Like Turner Contemporary had other galleries and studios embraced T.S. Elliot poems “The WasteLand”.
Hantverk Found Gallery
Exhibition Eye of the Needle by Tim Meacham
Staff and students from UCA Canterbury used the artist book to explore The Waste Land.
This sequence reminded me of some of my former motion graphic design solutions. I got indirect inspired by my self 🙂
Lombard St. Gallery, From Wasteland to Wasteland
This exhibition is part of an ongoing project by this collective of five artists, who have been given unique access to Crater site to inspire their work.
Workshop: Virtual Reality, Augmented Reality and Mixed Reality
I had signed into the workshop to get more insight of AR and MR.
Terry and Patrick made a nice introduction of VR, AR and MR. They talked about the overall possibilities; VR: you go into a new world where AR and MR are in your world.
They also showed gadget and equipment.
We tried Microsoft HoloLens. It was amazing to see the high resolution and quality in HoloLens. I didn’t try navigating through gestures.
I tried Tilt Brush once before; it is incredible to stay inside your drawing, but because of the limitation of brushes, the result is pretty much the same. I guess that it is possible to work with self-created brushes.
Patrick demonstrated a 360 camera Richo Theta and talked about ODG (American smartglasses).
Terry presented his Master project, which I saw last summer. It was an MR project; video projection, 3D printed sculpture and HoloLens view with sound.
At the moment there is an exhibition at Tate Modern with Modigliani where you can have a VR experience visiting Modigliani’s studio.
The American artist Jeff Koons made an AR project.
I had expected a little more “hands-on” teaching or at least an explanation of how to make stuff for VR, AR and MR.
There are so many possibilities and different techniques; you have to have high skills in coding and technical knowledge.
I concluded, that if I’m going to use AR, it has to be simple.
Terry was nice to ask for files for making a film of our stuff afterwards. I will send him more of my characters, but I will also try to do it my self; see tutorials and ask other people for help.
Later the same day, I went to the Lego’s flagship store in London, where they have a digital box to scan unpacked Lego in order to let the lego come to life as a 3d model.
Careers and employability
Skills and attribute acquisition, facilitated by Hannah Breslin, artist and specialist Employability Practitioner.
What are skills? We made lists of our skills and had a discussion. Hannah expands the understanding of what skills are, it could be inherent abilities as curiosity and patience.

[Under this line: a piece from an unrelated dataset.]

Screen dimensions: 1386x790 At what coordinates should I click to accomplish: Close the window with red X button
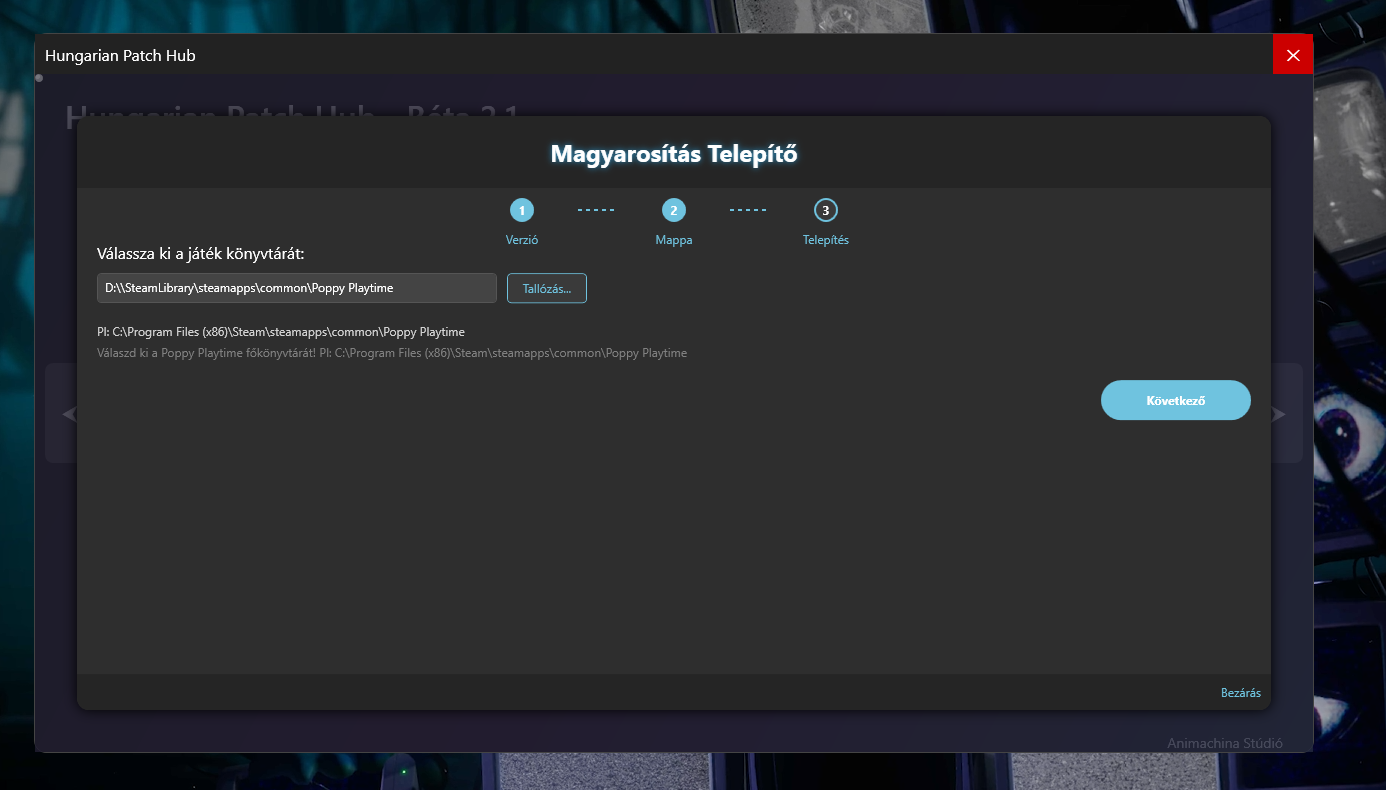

She encouraged us to make stories from a model she called STAR (situation, task, action and result). Based on an experience we had where one or more skills were used a short personal story, would tell much more about us. The story can be part of an application or an informal presentation face to face.

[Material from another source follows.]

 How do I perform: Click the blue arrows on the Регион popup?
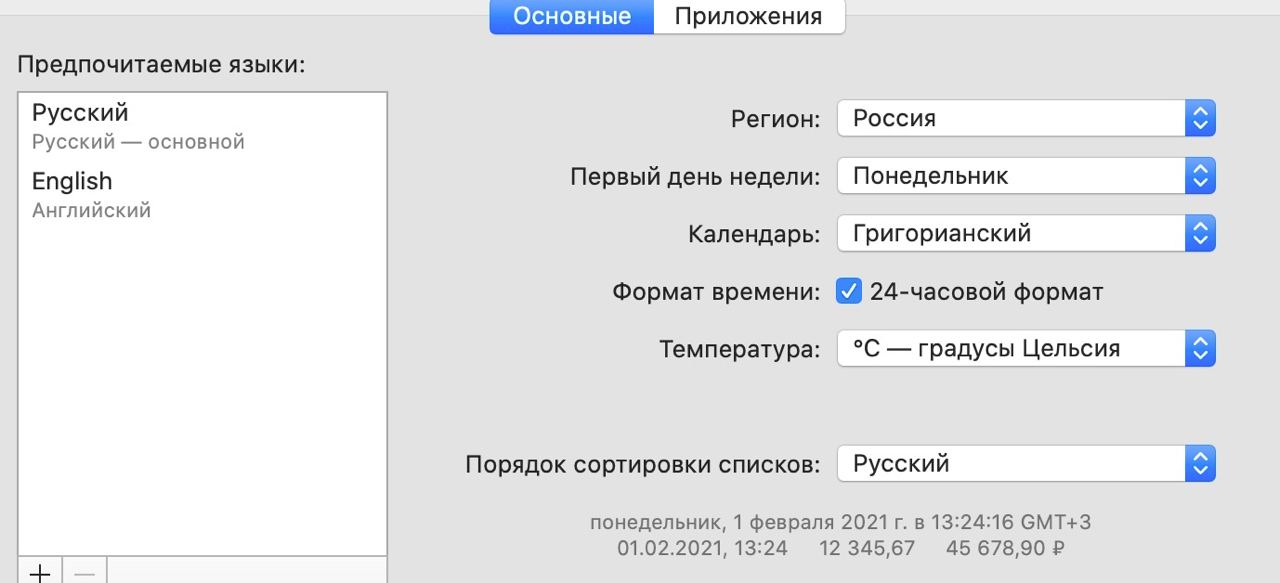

History of Drawing exhibition at Camberwell Space gallery:
Group tutorial with Charlotte, Vivian and Dwa. Donald Takeshita-Guy was the artist supporting us.
Nice to meet the other students and see their works and hear about their projects.
I presented my work and talked about what to make for the Final show. I got a good response and some few advice; trying to focus on the good dreams just to see if there will be any changing, looking at Sarah Fanelli and Ilya & Emilia Kabakov.
Afterwards, I looked up Sara Fanelli and realized that I have one of her books at home 😉
Book presentation in the Lecture Theater at Camberwell
Denise Haywrysio’s “Spotlight project”. She had been working on this project for years. We saw the original book and a 20 minutes long film sequence. It started when she found an old casting book on a flea market. The books contain black and with pictures of actresses from the middle of last century.
Denise starts cutting out the faces, it makes interesting forms, patterns and funny words in the negative space of the faces. She had an idea of removing the faces were as liberate them.
According to the sound she was inspired by Kurt Schwitters. A voice read the randomly cut text in fast and slow speed, sometimes it’s understandable and sometimes not, it strengthens the mysterious expression.
The whole project was really nice and had an attractive impact on me; something hid and forgot insisted to be present.